血漿早期膵がんマーカーの多施設共同検証

抄録

We previously identified a plasma biomarker set that was able to distinguish pancreatic cancer patients from healthy controls with high accuracy (Honda et al., Cancer Res., 65:10613-22, 2005). Here we report the preliminary results of an ongoing validation study using 549 plasma samples [pancreatic cancer (n=227), gastric cancer (n=68), colorectal cancer (n=31), other cancers (n=2), benign pancreatic disorders (n=21), other benign disorders (n=8), and healthy controls (n=192)] collected at seven medical institutions. All the samples were blinded and processed randomly using a robotic magnetic bead-based hydrophobic interaction chromatography system. The processed samples were randomly allocated to 16 wells of 384-well MALDI plates, and MS spectra were obtained within the range 1000-30,000 m/z using a high-resolution hybrid quadrupole MALDI-TOF-MS. As a result of the highly repetitious measurement protocol, the correlation coefficient (CC) and coefficient of variance (CV) values for all the corresponding MS peaks (>2200 peaks per sample) were constantly kept within 0.993 and 0.0392, respectively, throughout the experiments.
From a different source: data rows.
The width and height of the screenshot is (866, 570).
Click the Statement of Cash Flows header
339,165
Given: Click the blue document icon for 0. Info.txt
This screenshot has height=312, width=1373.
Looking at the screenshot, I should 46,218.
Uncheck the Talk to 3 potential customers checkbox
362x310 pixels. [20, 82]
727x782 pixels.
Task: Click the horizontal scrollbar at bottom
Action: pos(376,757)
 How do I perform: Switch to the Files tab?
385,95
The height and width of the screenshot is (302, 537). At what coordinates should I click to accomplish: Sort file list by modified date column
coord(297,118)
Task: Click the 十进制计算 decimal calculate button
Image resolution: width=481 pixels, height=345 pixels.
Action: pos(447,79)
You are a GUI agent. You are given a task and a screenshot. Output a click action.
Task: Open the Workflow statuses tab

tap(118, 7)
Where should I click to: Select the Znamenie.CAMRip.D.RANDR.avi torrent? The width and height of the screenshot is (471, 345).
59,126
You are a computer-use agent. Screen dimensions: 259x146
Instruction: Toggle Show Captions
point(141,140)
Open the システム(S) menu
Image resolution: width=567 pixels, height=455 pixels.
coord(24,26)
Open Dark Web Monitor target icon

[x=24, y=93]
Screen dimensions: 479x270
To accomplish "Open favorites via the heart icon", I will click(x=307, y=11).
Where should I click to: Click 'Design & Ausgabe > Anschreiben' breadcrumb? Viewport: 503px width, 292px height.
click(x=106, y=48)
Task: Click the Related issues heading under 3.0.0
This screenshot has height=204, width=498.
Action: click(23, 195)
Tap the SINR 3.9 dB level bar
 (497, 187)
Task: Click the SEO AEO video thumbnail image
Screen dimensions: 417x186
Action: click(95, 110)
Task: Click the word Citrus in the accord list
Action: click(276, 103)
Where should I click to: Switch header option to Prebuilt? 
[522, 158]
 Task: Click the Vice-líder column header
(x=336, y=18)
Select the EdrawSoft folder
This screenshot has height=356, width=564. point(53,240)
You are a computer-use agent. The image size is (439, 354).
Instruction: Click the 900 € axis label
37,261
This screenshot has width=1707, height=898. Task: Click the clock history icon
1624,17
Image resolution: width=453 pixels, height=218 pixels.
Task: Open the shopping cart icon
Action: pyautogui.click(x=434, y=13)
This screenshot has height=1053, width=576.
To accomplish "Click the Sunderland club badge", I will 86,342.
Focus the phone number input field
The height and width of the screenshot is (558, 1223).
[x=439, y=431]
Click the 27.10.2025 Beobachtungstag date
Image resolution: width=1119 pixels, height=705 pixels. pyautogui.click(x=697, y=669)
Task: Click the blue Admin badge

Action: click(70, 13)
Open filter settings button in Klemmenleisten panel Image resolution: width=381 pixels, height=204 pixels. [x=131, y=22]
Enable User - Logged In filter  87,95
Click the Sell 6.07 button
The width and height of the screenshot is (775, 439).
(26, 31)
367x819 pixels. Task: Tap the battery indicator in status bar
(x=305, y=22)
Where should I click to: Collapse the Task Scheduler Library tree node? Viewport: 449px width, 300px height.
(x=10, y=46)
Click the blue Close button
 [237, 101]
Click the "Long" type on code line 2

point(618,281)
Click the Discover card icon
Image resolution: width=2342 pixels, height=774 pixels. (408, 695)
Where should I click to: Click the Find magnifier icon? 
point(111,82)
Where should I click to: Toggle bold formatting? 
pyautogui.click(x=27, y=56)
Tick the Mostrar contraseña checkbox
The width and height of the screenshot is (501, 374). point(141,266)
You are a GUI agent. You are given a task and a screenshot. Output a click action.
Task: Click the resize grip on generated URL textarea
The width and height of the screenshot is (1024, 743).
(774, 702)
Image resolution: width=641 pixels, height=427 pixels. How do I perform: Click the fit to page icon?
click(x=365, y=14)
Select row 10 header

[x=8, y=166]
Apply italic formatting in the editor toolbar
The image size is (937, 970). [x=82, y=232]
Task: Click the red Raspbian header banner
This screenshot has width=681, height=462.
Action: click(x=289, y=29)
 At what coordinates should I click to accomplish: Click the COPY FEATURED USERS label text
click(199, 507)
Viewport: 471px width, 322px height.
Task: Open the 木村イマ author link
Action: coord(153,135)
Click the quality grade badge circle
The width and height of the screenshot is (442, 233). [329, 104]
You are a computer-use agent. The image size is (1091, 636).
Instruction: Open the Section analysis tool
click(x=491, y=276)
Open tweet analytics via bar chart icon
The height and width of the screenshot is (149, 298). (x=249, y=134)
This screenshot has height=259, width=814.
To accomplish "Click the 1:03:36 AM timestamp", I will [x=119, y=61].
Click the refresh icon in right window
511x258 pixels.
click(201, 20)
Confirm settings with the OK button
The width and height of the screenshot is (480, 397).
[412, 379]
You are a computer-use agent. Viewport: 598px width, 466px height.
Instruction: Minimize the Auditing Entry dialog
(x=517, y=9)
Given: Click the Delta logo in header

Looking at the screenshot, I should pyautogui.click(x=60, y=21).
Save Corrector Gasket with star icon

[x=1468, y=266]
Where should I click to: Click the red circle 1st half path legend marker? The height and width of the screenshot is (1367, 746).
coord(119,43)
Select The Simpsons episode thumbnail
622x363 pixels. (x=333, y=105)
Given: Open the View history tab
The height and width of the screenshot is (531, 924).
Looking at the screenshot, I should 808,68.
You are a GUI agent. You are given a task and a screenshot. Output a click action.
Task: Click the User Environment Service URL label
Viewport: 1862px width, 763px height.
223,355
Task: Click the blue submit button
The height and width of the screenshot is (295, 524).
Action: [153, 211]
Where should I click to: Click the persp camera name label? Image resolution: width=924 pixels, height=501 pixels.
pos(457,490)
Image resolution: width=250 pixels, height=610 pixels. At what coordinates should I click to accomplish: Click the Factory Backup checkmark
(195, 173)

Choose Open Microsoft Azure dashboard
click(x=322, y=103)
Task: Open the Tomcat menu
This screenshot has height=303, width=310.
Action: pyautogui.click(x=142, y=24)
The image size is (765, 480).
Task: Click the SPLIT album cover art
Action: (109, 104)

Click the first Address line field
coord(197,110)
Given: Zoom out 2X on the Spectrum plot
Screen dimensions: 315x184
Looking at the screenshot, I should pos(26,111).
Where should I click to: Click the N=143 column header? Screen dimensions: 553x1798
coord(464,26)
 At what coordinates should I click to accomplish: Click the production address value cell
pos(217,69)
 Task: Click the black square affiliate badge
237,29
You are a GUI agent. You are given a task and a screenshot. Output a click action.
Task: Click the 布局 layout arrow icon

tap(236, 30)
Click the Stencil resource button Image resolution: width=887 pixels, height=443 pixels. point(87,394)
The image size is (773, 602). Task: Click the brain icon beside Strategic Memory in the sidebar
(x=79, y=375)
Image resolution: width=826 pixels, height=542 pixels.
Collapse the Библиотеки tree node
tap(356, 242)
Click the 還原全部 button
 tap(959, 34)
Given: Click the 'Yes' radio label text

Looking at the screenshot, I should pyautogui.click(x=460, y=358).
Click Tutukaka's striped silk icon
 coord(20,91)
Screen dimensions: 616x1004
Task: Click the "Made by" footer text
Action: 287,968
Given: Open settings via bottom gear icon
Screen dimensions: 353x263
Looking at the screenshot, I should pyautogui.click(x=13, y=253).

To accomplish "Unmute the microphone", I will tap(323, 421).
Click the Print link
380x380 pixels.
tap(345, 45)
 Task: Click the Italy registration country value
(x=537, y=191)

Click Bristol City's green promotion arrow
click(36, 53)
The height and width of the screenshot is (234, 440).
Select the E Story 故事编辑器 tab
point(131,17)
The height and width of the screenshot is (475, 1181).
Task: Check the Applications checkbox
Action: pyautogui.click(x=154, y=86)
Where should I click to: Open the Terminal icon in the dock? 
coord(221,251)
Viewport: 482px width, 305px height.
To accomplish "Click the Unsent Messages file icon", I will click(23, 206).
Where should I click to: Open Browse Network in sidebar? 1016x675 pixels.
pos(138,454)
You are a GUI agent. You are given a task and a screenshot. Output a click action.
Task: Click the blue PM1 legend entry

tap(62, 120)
We identified the amino acids sequence of previously two reported biomarkers (17252 m/z and 8765 m/z). In addition, we confirmed that the intensities of two biomarker proteins combination (17252 m/z and 8765 m/z) differed between pancreatic cancer patients (n=227) and healthy controls (n=186) with high statistical significance [Mann-Whitney U test, P=1.11X10E-42 and AUC (area under curve) value >0.888]. In order to analyze a sufficient number of plasma samples and establish the clinical utility of the biomarkers, prospective collection of well-characterized clinical samples will be necessary. A collaborative study involving 7 medical institutions throughout Japan is now underway. This collaborative study is part of the "Third-Term Comprehensive Control Research for Cancer" conducted by the Ministry of Health, Labor and Welfare of Japan.